The transactions are in part being driven by an infusion of private equity into the independent agency marketplace throughout the country, which has been driving up agency valuations. And while M&A activity has subsided in the last year, private equity investors are still active.

The feeding frenzy has made many agents almost giddy about the prospect of selling their agency, providing them with the money they need to retire or continue working for the agency under the new owners. And while many agents are getting noticed and receiving up to three times their agency revenue, not all agencies will receive the same treatment.

Here’s a look at what private equity buyers are seeking in today’s market.

Size and location matter

Not every agency is going to attract the interest of multiple private equity investors.

According to market watchers, the ones that are receiving offers from more than one investor usually have the following attributes:

  • More than $1 million a year in revenue.
  • Logging double-digit growth.
  • A profit margin of 35% in terms of earnings before interest, taxes, depreciation and amortization.
  • 70% of the agency’s books is commercial lines p/c insurance.
  • A crew of productive young agents on staff.
  • Is located near a growing metropolitan area.

In other words, the agencies that investors are approaching are above average. According to MarshBerry, the average independent agency in the U.S.:

  • Generates $600,000 a year in revenue.
  • Has flat, or single-digit growth.
  • Has a book that is split 50% commercial lines and 50% personal lines.
  • Has a 15% to 25% EBITDA.
  • Has producers that skew older.

Don’t expect full payment up-front

Some agency owners expect that if they find a buyer, shortly after they sign on the dotted line the buyer will be transferring the entire sum to them.

That’s not how it works generally, unless you are selling your agency at a deep discount.

If you are selling to a private equity-owned brokerage, the deal will more likely be structured in a manner that resembles the following:

  • A significant up-front lump sum payment.
  • A percentage of equity in the buying private equity brokerages.
  • A three-year earnout period.
  • Salary and commission to the selling owner to continue working as an employee of the buying firm.

Don’t expect to sail off into the sunset … yet

One of the main reasons private equity investors would be acquiring your agency is your track record in running a successful and growing agency. They are buying your expertise and will often require you to continue working and growing the agency after it’s been purchased.

Besides drawing a salary, they will often give you shares in the parent company to ensure loyalty and dedication to continue the growth trajectory.

Today’s private equity firms are more interested in purchasing thriving operations that will contribute to the firm’s overall growth.

It’s quite likely that if you can’t commit to staying with the agency for a set number of years, the private equity firm may decline to make an offer.

Be prepared to stay on for a number of years after the acquisition.
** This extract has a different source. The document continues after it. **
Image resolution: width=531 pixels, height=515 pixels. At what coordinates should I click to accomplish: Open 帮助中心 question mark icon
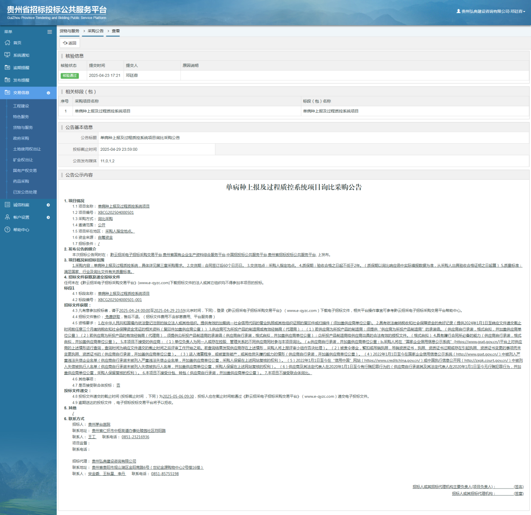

Many sellers enjoy the additional freedom they have after selling, as they won’t be saddled with many of the administrative, HR and management responsibilities they had to deal with when they were running their own agency.

The takeaway

If you are considering putting your agency up for sale, you should go into the process with open eyes and understand what your operation is worth. Expect to stay on for a number of years and plan for a package that includes a partial up-front payment, combined with equity ownership in the purchasing entity and more payments in the years to come.

If you are serious, you can get an early start by gathering all of your financial, carrier production and other data related to your agency’s performance.